TASK BRIEF
Once the pictures are removed, reproduce what is left of the data below exactly.

--------

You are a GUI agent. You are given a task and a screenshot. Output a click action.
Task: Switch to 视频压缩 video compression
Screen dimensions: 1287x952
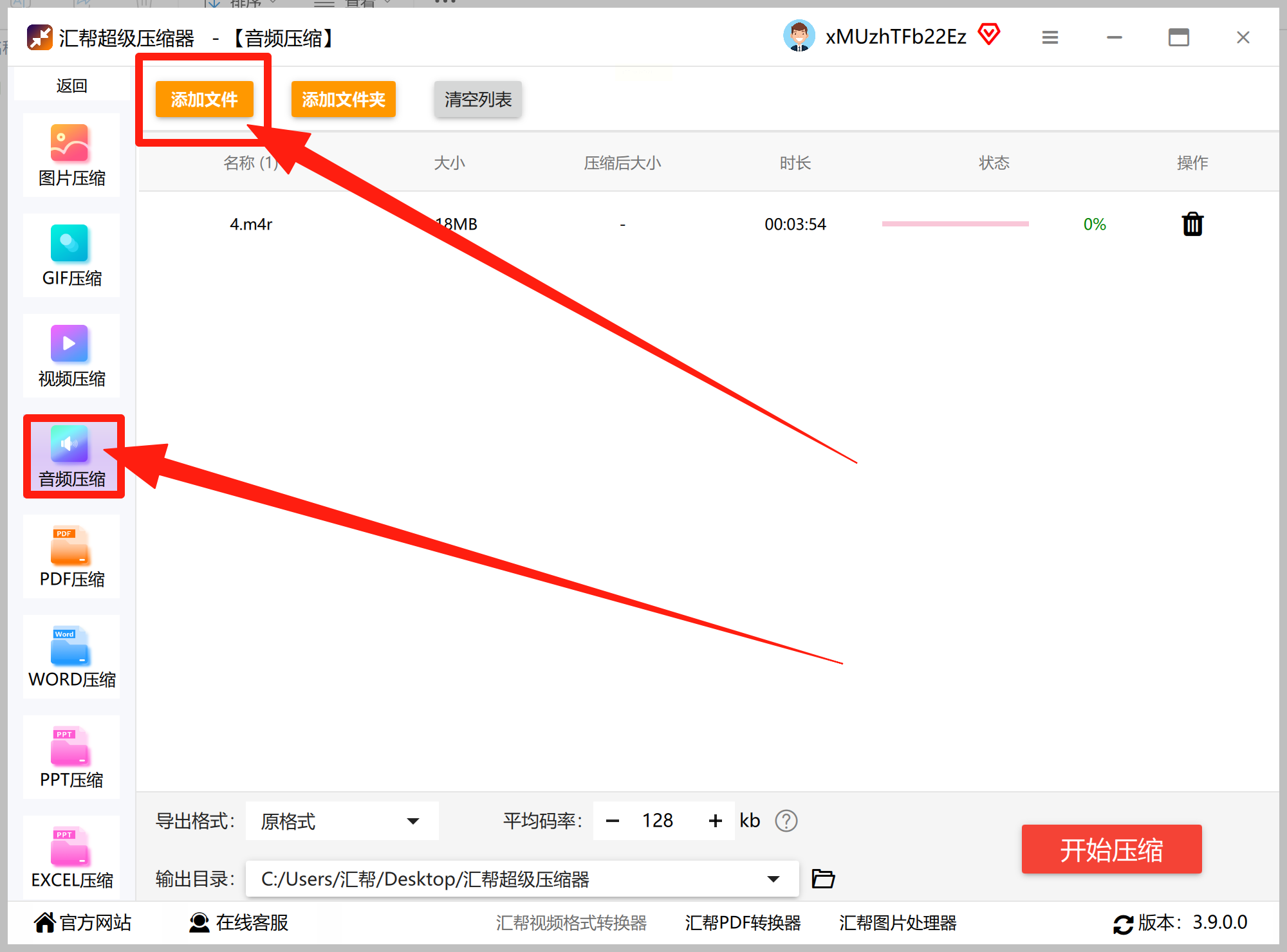click(x=71, y=356)
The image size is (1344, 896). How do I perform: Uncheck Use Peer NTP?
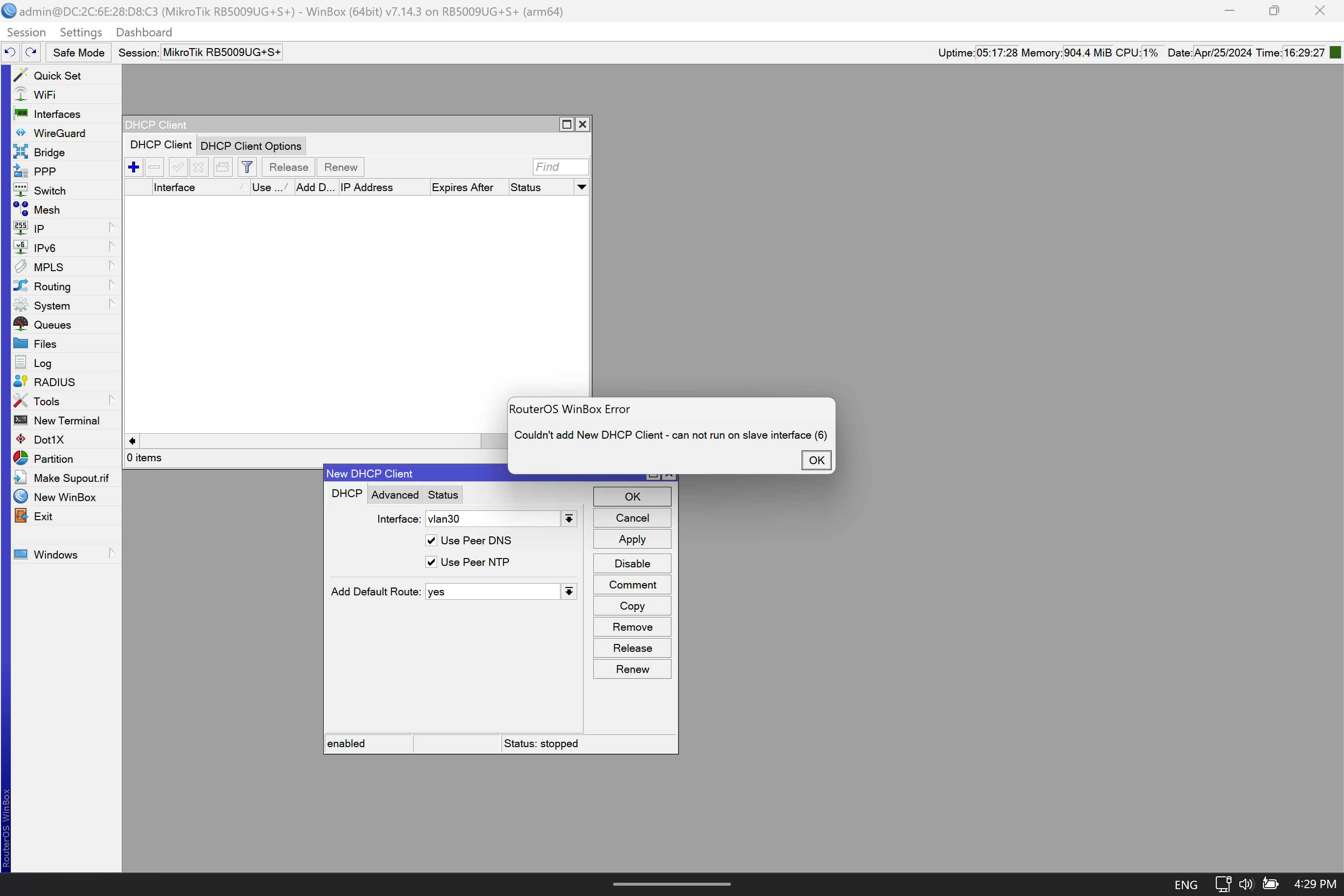point(431,561)
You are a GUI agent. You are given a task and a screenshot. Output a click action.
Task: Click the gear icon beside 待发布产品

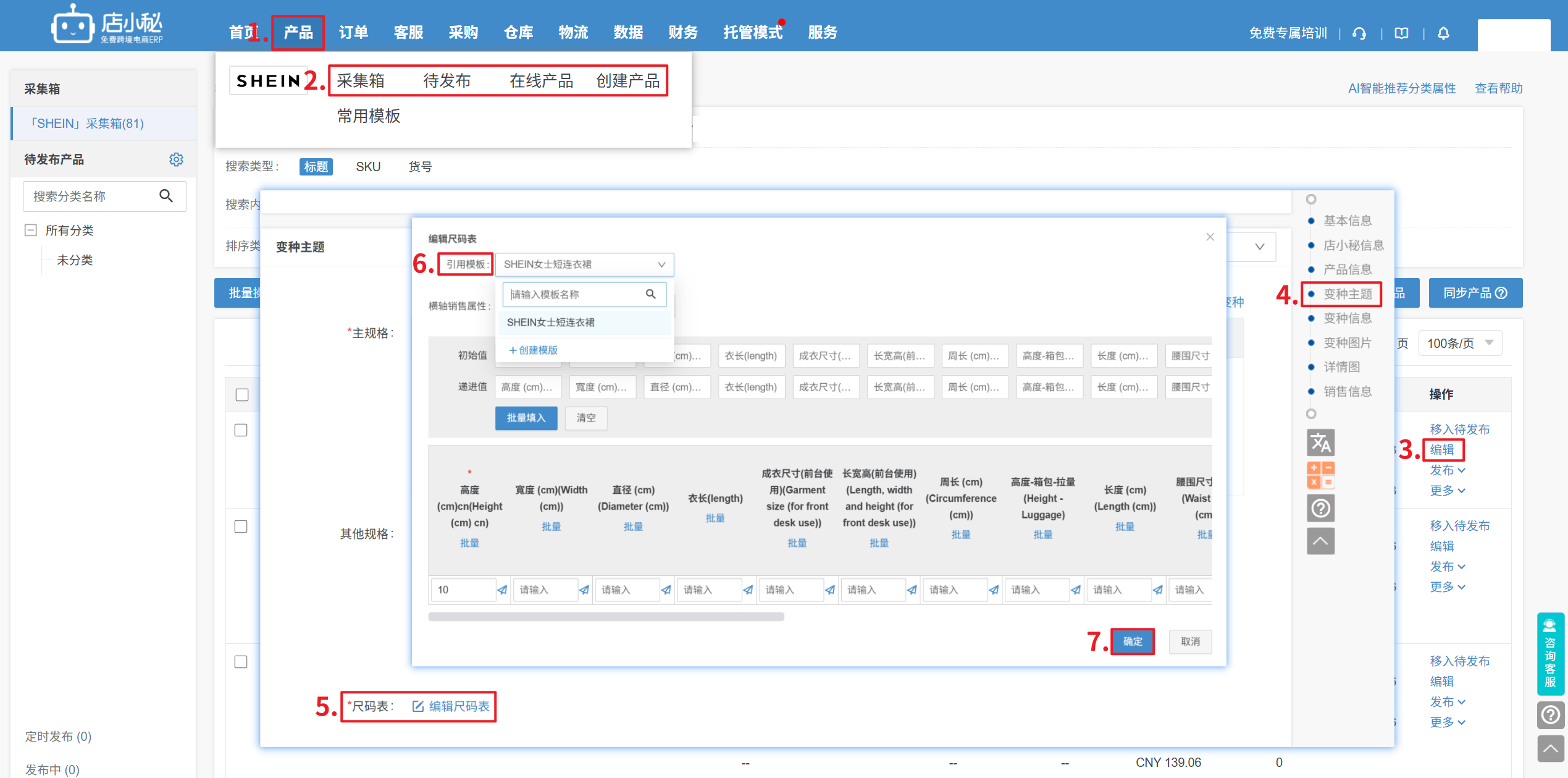176,159
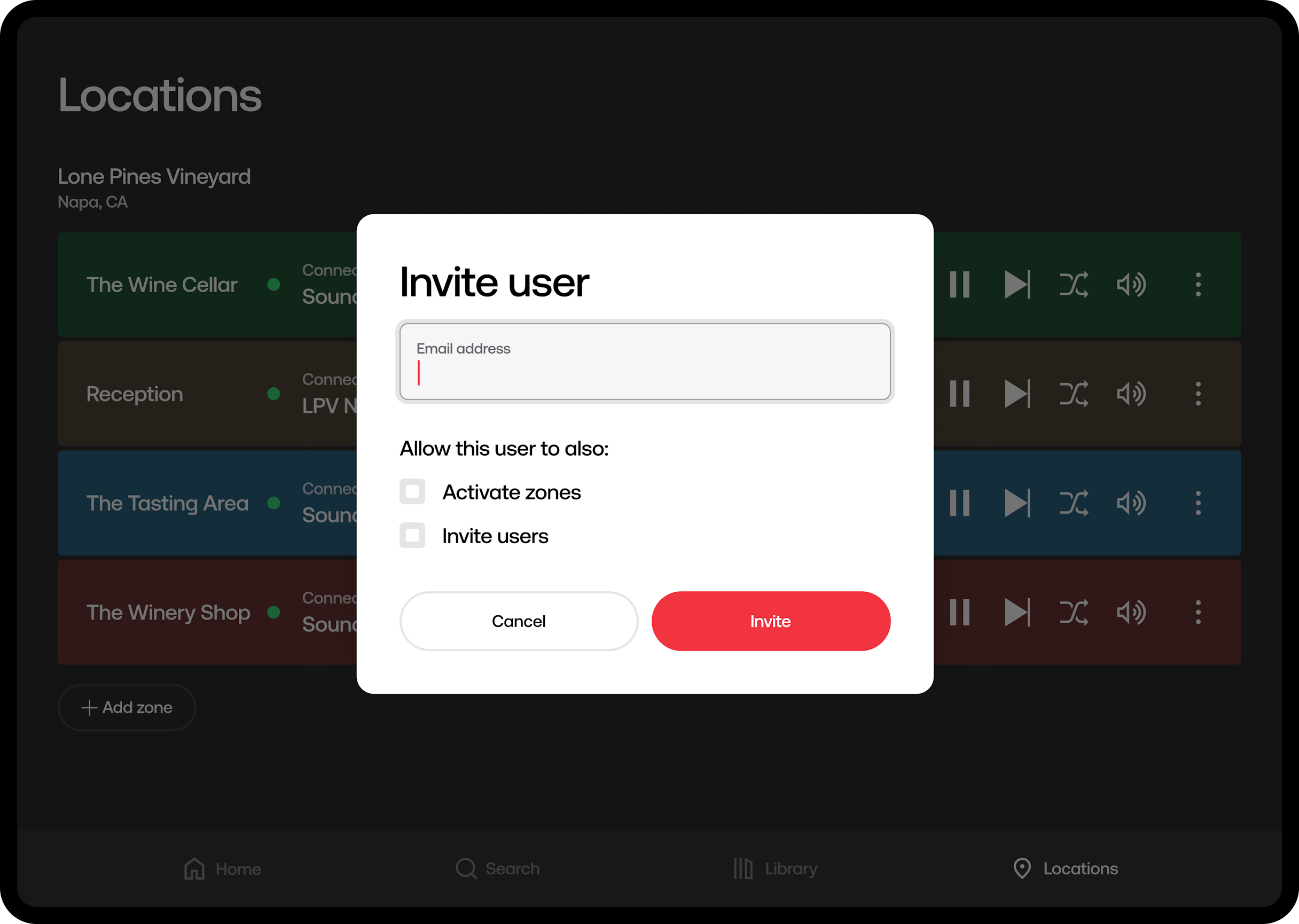Adjust volume icon for Reception zone
Screen dimensions: 1299x924
[x=1131, y=394]
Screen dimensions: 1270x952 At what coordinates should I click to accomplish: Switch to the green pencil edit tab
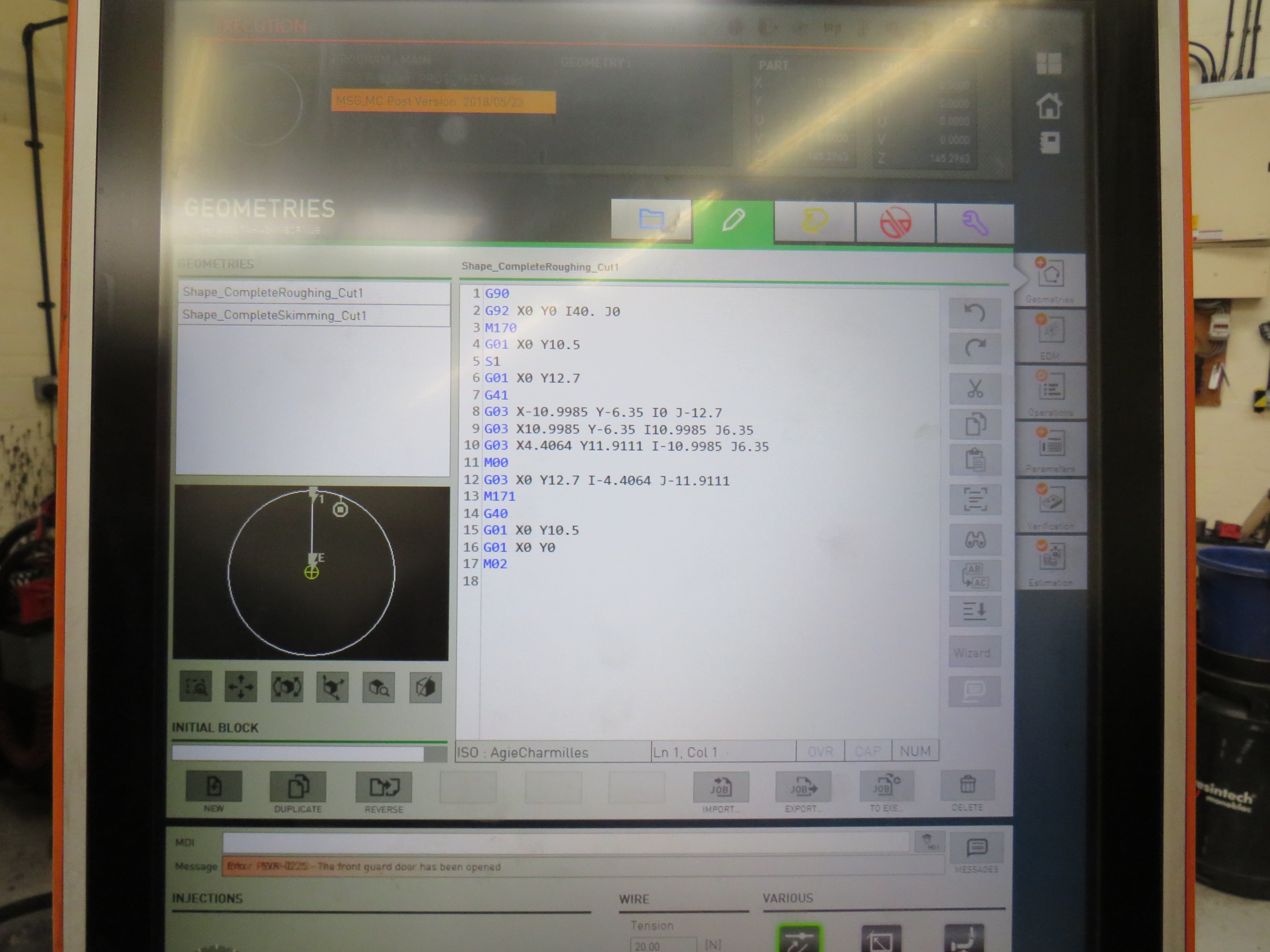[x=733, y=220]
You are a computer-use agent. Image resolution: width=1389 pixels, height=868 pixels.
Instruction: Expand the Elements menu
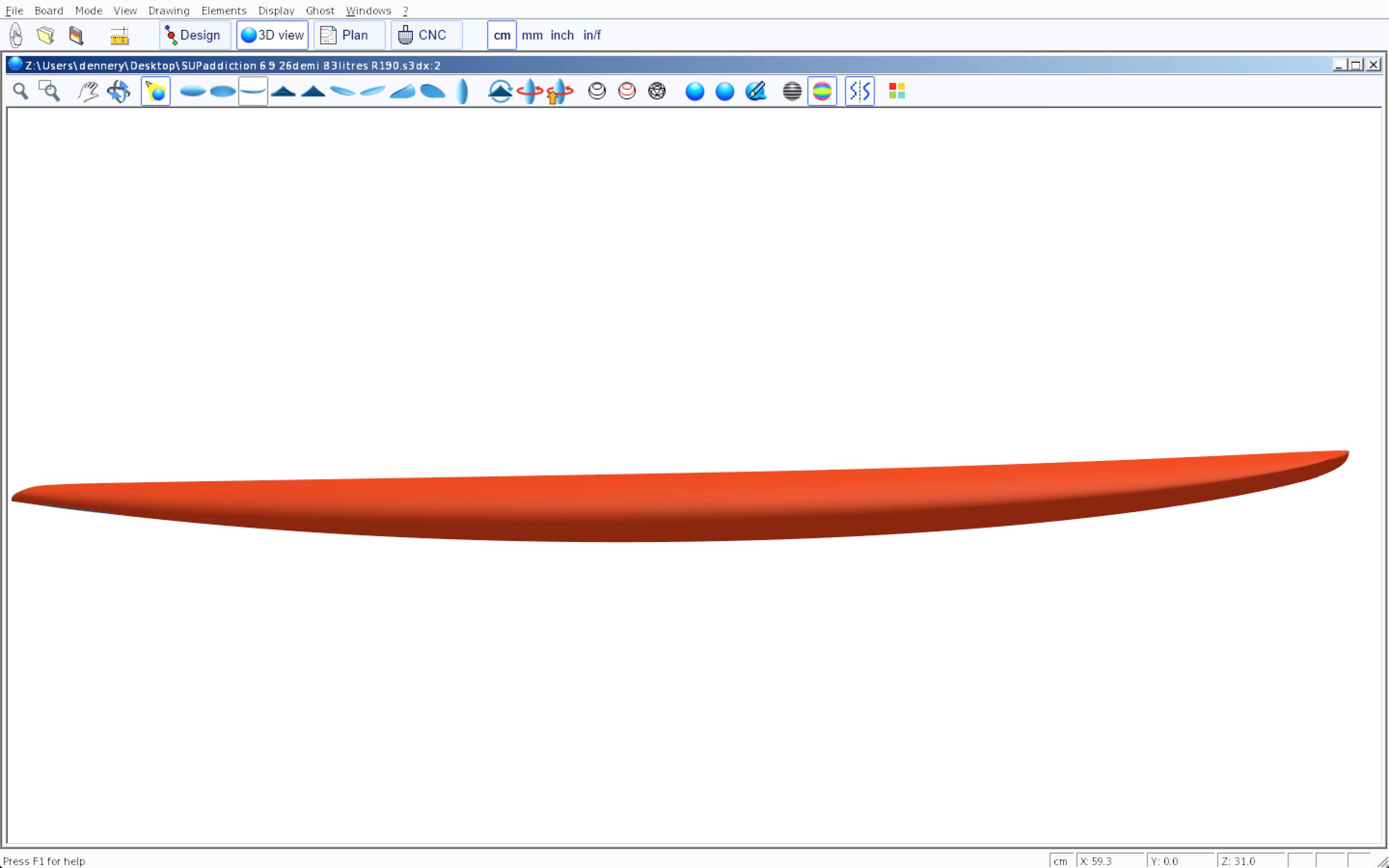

--------

THE ANSWER
You are a GUI agent. You are given a task and a screenshot. Output a click action.
Task: Switch to 视频压缩 video compression
Screen dimensions: 1287x952
click(x=71, y=356)
The image size is (1344, 896). How do I perform: Uncheck Use Peer NTP?
point(431,561)
You are a GUI agent. You are given a task and a screenshot. Output a click action.
Task: Click the gear icon beside 待发布产品

176,159
Adjust volume icon for Reception zone
Screen dimensions: 1299x924
[x=1131, y=394]
Screen dimensions: 1270x952 At what coordinates should I click to accomplish: Switch to the green pencil edit tab
[x=733, y=220]
You are a computer-use agent. Image resolution: width=1389 pixels, height=868 pixels.
Instruction: Expand the Elements menu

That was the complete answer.